> [WORK TASK 1] Reproduce the part of the passage about the setting of Macbeth below that opens with the words "Not. Macbeth is" and closes with "era? Done that.".
> [WORK TASK 2]
Using the passage about the setting of Macbeth below, answer these questions:
(a) What is the name of Macbeth's first castle?
(b) In what year did the Gunpowder Plot take place?
(c) In what year did Queen Elizabeth I die?

*** READING PASSAGE

Get your popcorn: the play opens on a foggy heath amidst a terrible thunder storm, so you know you're in for a laugh-riot of a play.
Not. Macbeth is a dark, dreary play with a lot of dark, dreary action taking place under the cover of darkness, whether at Macbeth's first castle, Inverness, or later, at the palace in Dunsinane. Despite these set changes, Macbeth doesn't go into a lot of detail about it's setting—that's why, like a lot of Shakespeare plays, it can be adapted to pretty much any time period the director fancies. Gangsters in Australia? Been there. Soviet era? Done that.
Though the play is kind of set in the 11th century, based on Holinshed's Chronicles, Shakespeare isn't into historical accuracy. (Historical accuracy wouldn't be invented for another two hundred or so years.) So, the play is full of allusions to contemporary, 17th-century events, like the Gunpowder Plot of 1605 in Act II, Scene iii (see "Symbols: The Equivocator" for more on that, and to King James I (see "Symbols: Eight Kings" for our take on that.) Plus, the actors would have been dressed in 17th-century clothing.
There is one quirk we want to bring up: Macbeth is the only Shakespearean play that's set in Scotland. This likely has something to do with the fact that after Queen Elizabeth I died in 1603, King James VI of Scotland was crowned King James I of England, just a few years before the play was written. Since all plays were performed at the discretion of the monarch, Shakespeare had a major interest in stroking James' ego.
Other than having more "Macs" than an Apple store, though, is there anything peculiarly Scottish about this play?

******
*** STORED DATA

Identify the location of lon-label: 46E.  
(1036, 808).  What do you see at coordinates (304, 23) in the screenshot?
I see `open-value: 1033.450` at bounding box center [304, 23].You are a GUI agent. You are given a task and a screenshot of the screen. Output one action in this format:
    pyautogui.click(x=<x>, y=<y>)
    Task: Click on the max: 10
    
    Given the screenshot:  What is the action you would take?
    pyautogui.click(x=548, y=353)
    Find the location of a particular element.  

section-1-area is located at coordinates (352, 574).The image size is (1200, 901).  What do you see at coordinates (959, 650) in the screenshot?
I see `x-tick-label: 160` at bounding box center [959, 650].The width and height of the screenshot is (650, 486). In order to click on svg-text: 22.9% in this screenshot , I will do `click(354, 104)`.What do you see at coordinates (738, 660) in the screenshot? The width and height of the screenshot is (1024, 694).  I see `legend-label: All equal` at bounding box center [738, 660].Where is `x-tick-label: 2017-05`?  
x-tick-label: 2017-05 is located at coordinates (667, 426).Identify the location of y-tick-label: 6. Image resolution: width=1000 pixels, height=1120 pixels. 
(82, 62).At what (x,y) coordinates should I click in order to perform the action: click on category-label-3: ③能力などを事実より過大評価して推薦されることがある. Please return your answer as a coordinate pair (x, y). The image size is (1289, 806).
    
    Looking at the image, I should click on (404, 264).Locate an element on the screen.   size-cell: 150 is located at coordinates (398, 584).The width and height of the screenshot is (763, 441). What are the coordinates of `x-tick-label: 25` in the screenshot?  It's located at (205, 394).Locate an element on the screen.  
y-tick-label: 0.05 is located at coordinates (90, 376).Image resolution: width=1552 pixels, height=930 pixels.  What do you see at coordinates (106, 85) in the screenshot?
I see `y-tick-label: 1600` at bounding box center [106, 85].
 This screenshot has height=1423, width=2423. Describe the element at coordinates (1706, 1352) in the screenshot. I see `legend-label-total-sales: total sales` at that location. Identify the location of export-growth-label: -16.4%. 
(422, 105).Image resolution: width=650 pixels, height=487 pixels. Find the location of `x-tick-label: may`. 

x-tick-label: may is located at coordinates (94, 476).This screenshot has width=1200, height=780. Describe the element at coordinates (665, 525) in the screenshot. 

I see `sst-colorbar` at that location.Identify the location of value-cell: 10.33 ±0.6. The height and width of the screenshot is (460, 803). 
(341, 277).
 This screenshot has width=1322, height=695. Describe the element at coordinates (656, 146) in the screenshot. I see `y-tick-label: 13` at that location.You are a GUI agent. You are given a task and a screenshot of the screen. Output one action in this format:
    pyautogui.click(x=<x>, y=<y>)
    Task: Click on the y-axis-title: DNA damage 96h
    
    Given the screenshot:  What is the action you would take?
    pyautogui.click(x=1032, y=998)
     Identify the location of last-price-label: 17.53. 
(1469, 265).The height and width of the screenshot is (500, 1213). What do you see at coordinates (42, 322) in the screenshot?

******

> [ANSWER 1]
Not. Macbeth is a dark, dreary play with a lot of dark, dreary action taking place under the cover of darkness, whether at Macbeth's first castle, Inverness, or later, at the palace in Dunsinane. Despite these set changes, Macbeth doesn't go into a lot of detail about it's setting—that's why, like a lot of Shakespeare plays, it can be adapted to pretty much any time period the director fancies. Gangsters in Australia? Been there. Soviet era? Done that.

> [ANSWER 2]
(a) Inverness
(b) 1605
(c) 1603